*EXERCISE GOAL*
Set down, please, exactly the lines below that run from the line with "Given: Toggle the" to the line with "Close the Runtime", both lines included.
= = =
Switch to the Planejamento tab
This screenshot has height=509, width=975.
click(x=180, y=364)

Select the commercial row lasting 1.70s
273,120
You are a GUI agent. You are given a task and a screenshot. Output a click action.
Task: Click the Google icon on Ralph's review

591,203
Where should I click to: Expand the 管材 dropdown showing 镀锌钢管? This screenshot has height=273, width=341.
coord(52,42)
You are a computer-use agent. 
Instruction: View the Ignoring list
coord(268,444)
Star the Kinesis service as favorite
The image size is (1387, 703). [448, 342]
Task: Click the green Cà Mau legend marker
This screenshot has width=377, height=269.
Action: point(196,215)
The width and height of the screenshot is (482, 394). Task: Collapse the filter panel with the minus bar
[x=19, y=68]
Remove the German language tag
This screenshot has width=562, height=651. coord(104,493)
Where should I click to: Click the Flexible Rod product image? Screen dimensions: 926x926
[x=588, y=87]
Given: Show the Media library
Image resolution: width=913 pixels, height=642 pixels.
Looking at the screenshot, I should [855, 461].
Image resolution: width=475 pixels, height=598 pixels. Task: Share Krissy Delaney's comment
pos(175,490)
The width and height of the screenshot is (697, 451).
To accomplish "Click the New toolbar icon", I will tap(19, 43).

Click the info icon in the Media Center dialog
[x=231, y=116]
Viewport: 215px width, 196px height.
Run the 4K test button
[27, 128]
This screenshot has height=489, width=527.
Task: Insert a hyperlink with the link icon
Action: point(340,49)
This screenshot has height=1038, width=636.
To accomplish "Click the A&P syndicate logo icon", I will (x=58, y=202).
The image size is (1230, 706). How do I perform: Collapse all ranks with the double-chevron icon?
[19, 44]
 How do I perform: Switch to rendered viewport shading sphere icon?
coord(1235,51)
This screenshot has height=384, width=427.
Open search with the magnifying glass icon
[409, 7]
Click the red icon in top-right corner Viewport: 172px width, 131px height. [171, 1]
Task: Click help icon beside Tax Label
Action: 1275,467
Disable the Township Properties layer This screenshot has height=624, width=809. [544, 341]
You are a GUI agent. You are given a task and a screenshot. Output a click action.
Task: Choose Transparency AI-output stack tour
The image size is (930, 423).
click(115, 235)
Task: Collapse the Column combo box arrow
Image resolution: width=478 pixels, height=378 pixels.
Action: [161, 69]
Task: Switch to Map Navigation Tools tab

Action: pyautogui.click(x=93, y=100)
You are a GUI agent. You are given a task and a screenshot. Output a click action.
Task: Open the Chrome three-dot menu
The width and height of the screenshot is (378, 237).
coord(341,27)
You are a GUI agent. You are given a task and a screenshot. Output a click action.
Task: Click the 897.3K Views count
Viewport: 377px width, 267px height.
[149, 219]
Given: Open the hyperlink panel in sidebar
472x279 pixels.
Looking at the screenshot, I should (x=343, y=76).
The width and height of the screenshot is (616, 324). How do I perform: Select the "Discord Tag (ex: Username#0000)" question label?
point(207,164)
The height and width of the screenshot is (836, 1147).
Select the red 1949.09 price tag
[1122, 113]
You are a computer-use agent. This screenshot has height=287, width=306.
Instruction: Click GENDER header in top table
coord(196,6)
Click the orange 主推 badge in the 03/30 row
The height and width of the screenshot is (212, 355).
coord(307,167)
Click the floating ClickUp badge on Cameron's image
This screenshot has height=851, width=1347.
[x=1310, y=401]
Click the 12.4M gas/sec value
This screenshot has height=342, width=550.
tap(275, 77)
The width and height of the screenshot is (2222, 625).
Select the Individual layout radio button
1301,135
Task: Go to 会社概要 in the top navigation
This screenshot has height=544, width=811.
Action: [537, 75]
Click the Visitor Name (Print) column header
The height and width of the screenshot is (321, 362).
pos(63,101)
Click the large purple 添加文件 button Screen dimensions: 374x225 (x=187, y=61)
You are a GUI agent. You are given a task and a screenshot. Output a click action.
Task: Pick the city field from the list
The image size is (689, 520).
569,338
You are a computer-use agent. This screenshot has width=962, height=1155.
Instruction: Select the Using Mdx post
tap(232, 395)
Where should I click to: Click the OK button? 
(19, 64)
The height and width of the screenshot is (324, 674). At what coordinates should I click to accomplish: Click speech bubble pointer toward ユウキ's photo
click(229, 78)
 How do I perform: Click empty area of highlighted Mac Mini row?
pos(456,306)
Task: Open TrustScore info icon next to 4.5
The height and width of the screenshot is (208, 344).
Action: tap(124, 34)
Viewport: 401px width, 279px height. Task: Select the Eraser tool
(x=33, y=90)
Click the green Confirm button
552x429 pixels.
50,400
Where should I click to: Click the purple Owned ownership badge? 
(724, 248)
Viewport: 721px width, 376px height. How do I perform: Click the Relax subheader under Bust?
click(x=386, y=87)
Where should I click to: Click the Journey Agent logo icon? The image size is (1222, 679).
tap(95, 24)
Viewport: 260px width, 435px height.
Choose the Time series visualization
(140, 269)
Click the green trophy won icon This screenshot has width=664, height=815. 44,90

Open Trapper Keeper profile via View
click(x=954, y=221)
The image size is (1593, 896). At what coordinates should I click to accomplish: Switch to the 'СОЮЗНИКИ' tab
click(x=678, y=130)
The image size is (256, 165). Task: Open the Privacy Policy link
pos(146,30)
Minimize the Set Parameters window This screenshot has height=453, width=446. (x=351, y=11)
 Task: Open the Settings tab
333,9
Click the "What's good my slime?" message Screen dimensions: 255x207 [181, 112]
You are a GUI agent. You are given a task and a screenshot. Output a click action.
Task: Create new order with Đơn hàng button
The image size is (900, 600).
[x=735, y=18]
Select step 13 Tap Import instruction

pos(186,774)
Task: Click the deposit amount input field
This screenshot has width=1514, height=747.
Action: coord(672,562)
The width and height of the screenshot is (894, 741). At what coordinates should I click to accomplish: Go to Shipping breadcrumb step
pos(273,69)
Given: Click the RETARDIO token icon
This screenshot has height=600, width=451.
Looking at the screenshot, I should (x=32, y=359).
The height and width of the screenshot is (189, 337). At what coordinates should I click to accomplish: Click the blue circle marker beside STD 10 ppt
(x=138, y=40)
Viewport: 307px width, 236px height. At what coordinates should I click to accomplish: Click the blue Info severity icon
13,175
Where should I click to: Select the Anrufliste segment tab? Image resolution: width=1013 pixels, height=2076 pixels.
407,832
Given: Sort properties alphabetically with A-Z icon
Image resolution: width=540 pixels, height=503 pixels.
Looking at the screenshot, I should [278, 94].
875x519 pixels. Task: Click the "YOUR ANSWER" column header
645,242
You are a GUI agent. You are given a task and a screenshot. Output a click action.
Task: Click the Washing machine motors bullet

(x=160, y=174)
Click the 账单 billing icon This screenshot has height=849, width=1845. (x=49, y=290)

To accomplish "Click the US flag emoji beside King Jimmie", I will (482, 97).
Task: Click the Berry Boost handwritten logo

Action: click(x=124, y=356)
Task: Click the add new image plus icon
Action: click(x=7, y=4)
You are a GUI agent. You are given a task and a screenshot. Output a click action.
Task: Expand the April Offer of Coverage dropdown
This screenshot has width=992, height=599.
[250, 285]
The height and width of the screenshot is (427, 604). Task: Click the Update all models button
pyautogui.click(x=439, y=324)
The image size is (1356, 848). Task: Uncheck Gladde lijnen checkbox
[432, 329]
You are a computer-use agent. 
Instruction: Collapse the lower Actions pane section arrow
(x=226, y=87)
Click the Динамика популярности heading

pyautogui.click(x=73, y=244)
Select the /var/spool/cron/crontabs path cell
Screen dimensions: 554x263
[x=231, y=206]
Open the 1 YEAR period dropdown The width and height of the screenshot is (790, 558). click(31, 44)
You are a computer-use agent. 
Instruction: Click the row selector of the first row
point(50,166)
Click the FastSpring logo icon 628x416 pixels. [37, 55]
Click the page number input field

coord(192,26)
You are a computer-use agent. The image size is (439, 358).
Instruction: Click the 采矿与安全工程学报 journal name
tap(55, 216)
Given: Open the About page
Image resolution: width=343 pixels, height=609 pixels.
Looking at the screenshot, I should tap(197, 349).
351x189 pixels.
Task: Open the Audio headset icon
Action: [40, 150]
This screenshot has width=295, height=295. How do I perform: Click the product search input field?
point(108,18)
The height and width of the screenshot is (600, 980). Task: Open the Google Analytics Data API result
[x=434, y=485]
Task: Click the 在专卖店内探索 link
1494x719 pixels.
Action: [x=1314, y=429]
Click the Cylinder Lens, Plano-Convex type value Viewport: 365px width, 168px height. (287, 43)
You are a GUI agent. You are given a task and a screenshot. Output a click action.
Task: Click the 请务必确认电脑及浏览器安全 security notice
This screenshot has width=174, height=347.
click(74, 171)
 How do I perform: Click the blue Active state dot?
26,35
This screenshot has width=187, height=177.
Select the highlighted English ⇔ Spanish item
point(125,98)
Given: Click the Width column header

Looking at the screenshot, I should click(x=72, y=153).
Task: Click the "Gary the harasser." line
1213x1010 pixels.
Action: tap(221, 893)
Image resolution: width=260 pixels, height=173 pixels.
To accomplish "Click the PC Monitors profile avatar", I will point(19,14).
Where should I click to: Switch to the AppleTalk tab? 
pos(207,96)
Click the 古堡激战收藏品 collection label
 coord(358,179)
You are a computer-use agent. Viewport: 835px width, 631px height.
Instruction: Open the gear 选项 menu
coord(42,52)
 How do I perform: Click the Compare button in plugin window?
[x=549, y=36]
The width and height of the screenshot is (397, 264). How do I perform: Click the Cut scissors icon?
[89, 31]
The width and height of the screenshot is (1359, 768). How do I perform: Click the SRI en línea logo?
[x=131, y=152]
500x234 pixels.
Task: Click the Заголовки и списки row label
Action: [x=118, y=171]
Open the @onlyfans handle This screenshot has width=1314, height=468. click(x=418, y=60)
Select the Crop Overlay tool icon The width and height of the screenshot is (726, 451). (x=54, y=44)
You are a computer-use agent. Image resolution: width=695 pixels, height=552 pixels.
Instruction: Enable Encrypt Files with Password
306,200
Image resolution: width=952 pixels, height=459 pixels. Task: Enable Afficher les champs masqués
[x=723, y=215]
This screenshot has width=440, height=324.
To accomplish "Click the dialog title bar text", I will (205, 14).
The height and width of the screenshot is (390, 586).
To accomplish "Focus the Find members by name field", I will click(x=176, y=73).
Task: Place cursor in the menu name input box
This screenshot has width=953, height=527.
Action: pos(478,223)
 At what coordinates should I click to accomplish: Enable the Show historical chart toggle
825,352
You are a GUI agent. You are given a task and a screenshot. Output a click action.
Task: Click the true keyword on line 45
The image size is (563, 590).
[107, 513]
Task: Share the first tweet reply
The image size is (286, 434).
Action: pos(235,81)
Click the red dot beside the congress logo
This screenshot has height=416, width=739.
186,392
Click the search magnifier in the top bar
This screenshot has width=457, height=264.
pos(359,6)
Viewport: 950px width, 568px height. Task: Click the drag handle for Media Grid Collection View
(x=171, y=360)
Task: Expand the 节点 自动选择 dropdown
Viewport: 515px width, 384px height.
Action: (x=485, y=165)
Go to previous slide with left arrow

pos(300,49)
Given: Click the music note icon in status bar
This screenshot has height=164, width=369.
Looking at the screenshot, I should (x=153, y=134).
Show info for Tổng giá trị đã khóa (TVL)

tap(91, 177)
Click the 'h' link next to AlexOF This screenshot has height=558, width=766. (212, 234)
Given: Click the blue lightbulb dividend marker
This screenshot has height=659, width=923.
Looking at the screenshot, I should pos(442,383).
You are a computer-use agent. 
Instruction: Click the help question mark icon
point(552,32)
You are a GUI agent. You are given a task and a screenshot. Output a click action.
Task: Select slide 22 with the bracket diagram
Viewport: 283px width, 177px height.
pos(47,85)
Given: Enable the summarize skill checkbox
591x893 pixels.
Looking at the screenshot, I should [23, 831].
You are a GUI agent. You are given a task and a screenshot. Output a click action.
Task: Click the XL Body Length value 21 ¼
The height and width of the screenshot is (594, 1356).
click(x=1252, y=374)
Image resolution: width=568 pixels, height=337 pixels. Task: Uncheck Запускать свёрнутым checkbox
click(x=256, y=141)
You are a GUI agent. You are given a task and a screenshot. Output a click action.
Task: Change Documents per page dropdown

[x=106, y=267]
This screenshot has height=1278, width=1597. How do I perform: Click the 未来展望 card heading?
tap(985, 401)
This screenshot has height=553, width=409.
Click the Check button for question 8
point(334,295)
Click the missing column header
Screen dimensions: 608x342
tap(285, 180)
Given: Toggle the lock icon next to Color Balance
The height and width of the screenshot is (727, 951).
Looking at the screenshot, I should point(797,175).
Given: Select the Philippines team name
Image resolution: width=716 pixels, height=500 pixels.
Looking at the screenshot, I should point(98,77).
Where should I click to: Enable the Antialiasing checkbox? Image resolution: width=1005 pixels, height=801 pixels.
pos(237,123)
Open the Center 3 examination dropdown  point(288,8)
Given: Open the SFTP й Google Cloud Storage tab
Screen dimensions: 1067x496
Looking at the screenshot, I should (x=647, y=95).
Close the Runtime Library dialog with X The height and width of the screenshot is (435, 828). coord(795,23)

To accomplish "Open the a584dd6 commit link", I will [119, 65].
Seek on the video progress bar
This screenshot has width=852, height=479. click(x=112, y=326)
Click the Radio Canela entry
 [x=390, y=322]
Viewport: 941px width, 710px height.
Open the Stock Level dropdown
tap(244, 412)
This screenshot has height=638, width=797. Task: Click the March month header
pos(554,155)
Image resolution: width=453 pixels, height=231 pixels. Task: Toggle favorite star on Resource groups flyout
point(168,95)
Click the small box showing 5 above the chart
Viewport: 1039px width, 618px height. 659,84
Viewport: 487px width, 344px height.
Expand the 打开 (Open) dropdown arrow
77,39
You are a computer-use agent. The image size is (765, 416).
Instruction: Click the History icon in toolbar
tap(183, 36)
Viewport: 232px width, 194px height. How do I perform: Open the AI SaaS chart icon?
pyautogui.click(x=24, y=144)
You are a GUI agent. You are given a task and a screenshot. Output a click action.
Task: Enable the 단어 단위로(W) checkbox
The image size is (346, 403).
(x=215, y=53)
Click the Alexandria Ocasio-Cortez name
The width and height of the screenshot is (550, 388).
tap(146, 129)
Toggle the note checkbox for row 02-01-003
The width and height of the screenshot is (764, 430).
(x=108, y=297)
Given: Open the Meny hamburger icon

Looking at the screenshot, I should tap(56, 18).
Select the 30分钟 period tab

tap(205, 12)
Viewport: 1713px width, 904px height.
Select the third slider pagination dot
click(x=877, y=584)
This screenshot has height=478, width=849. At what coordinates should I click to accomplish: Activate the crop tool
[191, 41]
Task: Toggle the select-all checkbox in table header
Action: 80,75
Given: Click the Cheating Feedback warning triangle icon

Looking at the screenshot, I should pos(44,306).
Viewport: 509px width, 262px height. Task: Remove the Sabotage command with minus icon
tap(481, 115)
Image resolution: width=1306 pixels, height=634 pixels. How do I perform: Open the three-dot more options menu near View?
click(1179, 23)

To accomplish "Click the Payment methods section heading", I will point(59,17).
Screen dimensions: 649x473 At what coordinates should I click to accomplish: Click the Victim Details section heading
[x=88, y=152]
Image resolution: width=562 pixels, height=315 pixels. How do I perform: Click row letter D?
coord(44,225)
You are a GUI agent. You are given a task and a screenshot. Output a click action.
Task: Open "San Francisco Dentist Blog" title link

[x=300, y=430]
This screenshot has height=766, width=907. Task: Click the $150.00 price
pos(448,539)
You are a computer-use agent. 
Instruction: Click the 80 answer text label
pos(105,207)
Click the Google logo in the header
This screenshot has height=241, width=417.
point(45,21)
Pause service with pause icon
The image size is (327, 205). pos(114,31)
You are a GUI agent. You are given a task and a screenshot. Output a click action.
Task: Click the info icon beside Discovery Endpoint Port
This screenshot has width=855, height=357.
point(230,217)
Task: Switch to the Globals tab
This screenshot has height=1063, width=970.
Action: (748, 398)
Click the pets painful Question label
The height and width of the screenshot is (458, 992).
= = =
*ANSWER BOX*
Given: Toggle the lock icon next to Color Balance
The height and width of the screenshot is (727, 951).
Looking at the screenshot, I should point(797,175).
Given: Select the Philippines team name
Image resolution: width=716 pixels, height=500 pixels.
Looking at the screenshot, I should point(98,77).
Where should I click to: Enable the Antialiasing checkbox? Image resolution: width=1005 pixels, height=801 pixels.
pos(237,123)
Open the Center 3 examination dropdown  point(288,8)
Given: Open the SFTP й Google Cloud Storage tab
Screen dimensions: 1067x496
Looking at the screenshot, I should (x=647, y=95).
Close the Runtime Library dialog with X The height and width of the screenshot is (435, 828). coord(795,23)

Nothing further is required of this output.